Paul Merton’s Weird and Wonderful World of Early Cinema

A quick reminder in case those in the UK hadn’t spotted it, but tonight BBC4 is showing Paul’s Merton Weird and Wonderful World of Early Cinema. Merton continues on his mission to reveal the wonders of silent cinema to a general audience by going in search of the origins of screen comedy, revealing a “forgotten world of silent cinema – not in Hollywood, but closer to home in pre-1914 Britain and France”.

Revealing the unknown stars and lost masterpieces, he brings to life the pioneering techniques and optical inventiveness of the virtuosos who mastered a new art form. With a playful eye and comic sense of timing, Merton combines the role of presenter and director to recreate the weird and wonderful world that is early European cinema in a series of cinematic experiments of his own.

It should be interesting to see what is revealed. Such programmes – which are rare enough in themselves – not only open up largely hidden films to new audiences, but should be a lesson to those of us who may know these films well to see them in a fresh light, not least as a television commissioner sees them. The programme will be available on iPlayer for the usual week after transmission, and it would be interested to read people’s thoughts on it.
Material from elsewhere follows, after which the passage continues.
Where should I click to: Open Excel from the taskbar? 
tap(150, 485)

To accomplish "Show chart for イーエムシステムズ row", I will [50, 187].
Merton also takes on early film in his interactive guide Paul Merton on Early British Comedy for the BFI’s Screenonline site. It’s a useful tour of the basics, well-illustrated with clips, covering Early Days, Fantastical Films, Fantasy & Realism, Cars & Robots, Facials, Stars, and Bad Boys & Girls; filmmakers such as James Williamson, Cecil Hepworth, Robert Paul, and Charles Urban; and performers such as Florence Turner, Fred Evans (Pimple) and Little Willy Saunders.